YOUR GOAL: Provide an exact reproduction of every entry.

Dataset entries:
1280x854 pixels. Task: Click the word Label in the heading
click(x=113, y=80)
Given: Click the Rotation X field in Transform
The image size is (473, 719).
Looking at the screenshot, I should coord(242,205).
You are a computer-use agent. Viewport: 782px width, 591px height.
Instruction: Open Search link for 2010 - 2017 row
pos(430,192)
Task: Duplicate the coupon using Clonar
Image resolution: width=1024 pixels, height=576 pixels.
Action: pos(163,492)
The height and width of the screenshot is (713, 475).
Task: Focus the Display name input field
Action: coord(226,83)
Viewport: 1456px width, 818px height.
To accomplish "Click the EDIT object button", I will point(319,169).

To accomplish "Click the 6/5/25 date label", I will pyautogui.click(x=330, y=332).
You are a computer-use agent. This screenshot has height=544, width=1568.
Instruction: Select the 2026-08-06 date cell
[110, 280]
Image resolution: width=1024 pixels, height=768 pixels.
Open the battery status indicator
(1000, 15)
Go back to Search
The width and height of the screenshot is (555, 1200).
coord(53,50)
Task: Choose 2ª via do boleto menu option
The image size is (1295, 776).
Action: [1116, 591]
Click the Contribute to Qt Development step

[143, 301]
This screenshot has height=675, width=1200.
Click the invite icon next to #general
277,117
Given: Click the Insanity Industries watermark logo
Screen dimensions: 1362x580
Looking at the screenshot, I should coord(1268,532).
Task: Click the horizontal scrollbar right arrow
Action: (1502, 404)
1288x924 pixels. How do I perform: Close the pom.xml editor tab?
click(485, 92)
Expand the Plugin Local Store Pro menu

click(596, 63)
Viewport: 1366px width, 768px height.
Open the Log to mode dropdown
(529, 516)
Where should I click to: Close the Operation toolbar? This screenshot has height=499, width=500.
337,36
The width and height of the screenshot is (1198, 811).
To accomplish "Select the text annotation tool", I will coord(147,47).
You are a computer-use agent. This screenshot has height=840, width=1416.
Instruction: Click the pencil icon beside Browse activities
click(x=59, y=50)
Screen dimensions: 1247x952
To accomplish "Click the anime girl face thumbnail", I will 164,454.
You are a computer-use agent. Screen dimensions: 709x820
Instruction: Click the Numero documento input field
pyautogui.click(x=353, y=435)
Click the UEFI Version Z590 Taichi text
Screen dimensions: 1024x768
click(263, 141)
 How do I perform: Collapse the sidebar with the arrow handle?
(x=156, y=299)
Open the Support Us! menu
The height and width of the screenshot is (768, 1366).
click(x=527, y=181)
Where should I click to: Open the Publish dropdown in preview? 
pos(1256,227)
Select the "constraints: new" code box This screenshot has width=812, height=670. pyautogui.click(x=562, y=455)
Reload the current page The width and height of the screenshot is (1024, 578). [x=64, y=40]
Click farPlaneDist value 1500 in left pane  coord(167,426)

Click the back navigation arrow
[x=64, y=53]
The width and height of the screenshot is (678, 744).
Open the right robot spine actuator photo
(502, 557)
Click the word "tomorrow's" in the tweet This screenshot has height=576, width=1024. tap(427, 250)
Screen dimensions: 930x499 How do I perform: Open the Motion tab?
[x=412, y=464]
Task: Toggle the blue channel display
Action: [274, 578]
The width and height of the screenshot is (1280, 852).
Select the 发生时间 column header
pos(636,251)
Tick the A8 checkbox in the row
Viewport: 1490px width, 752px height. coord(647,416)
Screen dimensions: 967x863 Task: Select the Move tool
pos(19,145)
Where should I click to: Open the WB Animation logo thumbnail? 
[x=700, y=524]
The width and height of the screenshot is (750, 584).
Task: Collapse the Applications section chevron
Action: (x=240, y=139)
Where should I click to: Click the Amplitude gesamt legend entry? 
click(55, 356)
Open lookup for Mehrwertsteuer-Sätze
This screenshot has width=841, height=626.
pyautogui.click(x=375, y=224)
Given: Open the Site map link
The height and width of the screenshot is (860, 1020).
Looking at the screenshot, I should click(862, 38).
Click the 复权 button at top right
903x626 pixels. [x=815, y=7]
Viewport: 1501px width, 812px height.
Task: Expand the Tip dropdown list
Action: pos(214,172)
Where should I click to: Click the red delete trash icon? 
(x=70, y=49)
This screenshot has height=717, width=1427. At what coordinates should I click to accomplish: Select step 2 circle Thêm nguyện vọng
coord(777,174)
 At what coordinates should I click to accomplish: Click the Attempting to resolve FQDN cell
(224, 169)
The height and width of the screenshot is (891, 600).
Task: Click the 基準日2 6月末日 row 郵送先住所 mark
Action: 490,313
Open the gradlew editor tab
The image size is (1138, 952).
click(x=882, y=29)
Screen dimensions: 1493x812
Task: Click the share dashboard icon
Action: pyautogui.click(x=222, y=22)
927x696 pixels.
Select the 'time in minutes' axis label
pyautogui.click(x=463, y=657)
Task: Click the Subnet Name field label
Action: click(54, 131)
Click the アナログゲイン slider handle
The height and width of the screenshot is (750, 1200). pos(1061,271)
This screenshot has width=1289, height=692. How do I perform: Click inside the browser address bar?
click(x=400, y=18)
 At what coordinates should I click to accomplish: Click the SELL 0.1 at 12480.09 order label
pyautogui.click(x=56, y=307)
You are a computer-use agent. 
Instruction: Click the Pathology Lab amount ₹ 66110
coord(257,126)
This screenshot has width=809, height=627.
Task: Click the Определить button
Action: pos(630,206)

YOUR SOLUTION:
1280x854 pixels. Task: Click the word Label in the heading
click(x=113, y=80)
Given: Click the Rotation X field in Transform
The image size is (473, 719).
Looking at the screenshot, I should coord(242,205).
You are a computer-use agent. Viewport: 782px width, 591px height.
Instruction: Open Search link for 2010 - 2017 row
pos(430,192)
Task: Duplicate the coupon using Clonar
Image resolution: width=1024 pixels, height=576 pixels.
Action: pos(163,492)
The height and width of the screenshot is (713, 475).
Task: Focus the Display name input field
Action: coord(226,83)
Viewport: 1456px width, 818px height.
To accomplish "Click the EDIT object button", I will point(319,169).

To accomplish "Click the 6/5/25 date label", I will pyautogui.click(x=330, y=332).
You are a computer-use agent. This screenshot has height=544, width=1568.
Instruction: Select the 2026-08-06 date cell
[110, 280]
Image resolution: width=1024 pixels, height=768 pixels.
Open the battery status indicator
(1000, 15)
Go back to Search
The width and height of the screenshot is (555, 1200).
coord(53,50)
Task: Choose 2ª via do boleto menu option
The image size is (1295, 776).
Action: [1116, 591]
Click the Contribute to Qt Development step

[143, 301]
This screenshot has height=675, width=1200.
Click the invite icon next to #general
277,117
Given: Click the Insanity Industries watermark logo
Screen dimensions: 1362x580
Looking at the screenshot, I should coord(1268,532).
Task: Click the horizontal scrollbar right arrow
Action: (1502, 404)
1288x924 pixels. How do I perform: Close the pom.xml editor tab?
click(485, 92)
Expand the Plugin Local Store Pro menu

click(596, 63)
Viewport: 1366px width, 768px height.
Open the Log to mode dropdown
(529, 516)
Where should I click to: Close the Operation toolbar? This screenshot has height=499, width=500.
337,36
The width and height of the screenshot is (1198, 811).
To accomplish "Select the text annotation tool", I will coord(147,47).
You are a computer-use agent. This screenshot has height=840, width=1416.
Instruction: Click the pencil icon beside Browse activities
click(x=59, y=50)
Screen dimensions: 1247x952
To accomplish "Click the anime girl face thumbnail", I will 164,454.
You are a computer-use agent. Screen dimensions: 709x820
Instruction: Click the Numero documento input field
pyautogui.click(x=353, y=435)
Click the UEFI Version Z590 Taichi text
Screen dimensions: 1024x768
click(263, 141)
 How do I perform: Collapse the sidebar with the arrow handle?
(x=156, y=299)
Open the Support Us! menu
The height and width of the screenshot is (768, 1366).
click(x=527, y=181)
Where should I click to: Open the Publish dropdown in preview? 
pos(1256,227)
Select the "constraints: new" code box This screenshot has width=812, height=670. pyautogui.click(x=562, y=455)
Reload the current page The width and height of the screenshot is (1024, 578). [x=64, y=40]
Click farPlaneDist value 1500 in left pane  coord(167,426)

Click the back navigation arrow
[x=64, y=53]
The width and height of the screenshot is (678, 744).
Open the right robot spine actuator photo
(502, 557)
Click the word "tomorrow's" in the tweet This screenshot has height=576, width=1024. tap(427, 250)
Screen dimensions: 930x499 How do I perform: Open the Motion tab?
[x=412, y=464]
Task: Toggle the blue channel display
Action: [274, 578]
The width and height of the screenshot is (1280, 852).
Select the 发生时间 column header
pos(636,251)
Tick the A8 checkbox in the row
Viewport: 1490px width, 752px height. coord(647,416)
Screen dimensions: 967x863 Task: Select the Move tool
pos(19,145)
Where should I click to: Open the WB Animation logo thumbnail? 
[x=700, y=524]
The width and height of the screenshot is (750, 584).
Task: Collapse the Applications section chevron
Action: (x=240, y=139)
Where should I click to: Click the Amplitude gesamt legend entry? 
click(55, 356)
Open lookup for Mehrwertsteuer-Sätze
This screenshot has width=841, height=626.
pyautogui.click(x=375, y=224)
Given: Open the Site map link
The height and width of the screenshot is (860, 1020).
Looking at the screenshot, I should click(862, 38).
Click the 复权 button at top right
903x626 pixels. [x=815, y=7]
Viewport: 1501px width, 812px height.
Task: Expand the Tip dropdown list
Action: pos(214,172)
Where should I click to: Click the red delete trash icon? 
(x=70, y=49)
This screenshot has height=717, width=1427. At what coordinates should I click to accomplish: Select step 2 circle Thêm nguyện vọng
coord(777,174)
 At what coordinates should I click to accomplish: Click the Attempting to resolve FQDN cell
(224, 169)
The height and width of the screenshot is (891, 600).
Task: Click the 基準日2 6月末日 row 郵送先住所 mark
Action: 490,313
Open the gradlew editor tab
The image size is (1138, 952).
click(x=882, y=29)
Screen dimensions: 1493x812
Task: Click the share dashboard icon
Action: pyautogui.click(x=222, y=22)
927x696 pixels.
Select the 'time in minutes' axis label
pyautogui.click(x=463, y=657)
Task: Click the Subnet Name field label
Action: click(54, 131)
Click the アナログゲイン slider handle
The height and width of the screenshot is (750, 1200). pos(1061,271)
This screenshot has width=1289, height=692. How do I perform: Click inside the browser address bar?
click(x=400, y=18)
 At what coordinates should I click to accomplish: Click the SELL 0.1 at 12480.09 order label
pyautogui.click(x=56, y=307)
You are a computer-use agent. 
Instruction: Click the Pathology Lab amount ₹ 66110
coord(257,126)
This screenshot has width=809, height=627.
Task: Click the Определить button
Action: pos(630,206)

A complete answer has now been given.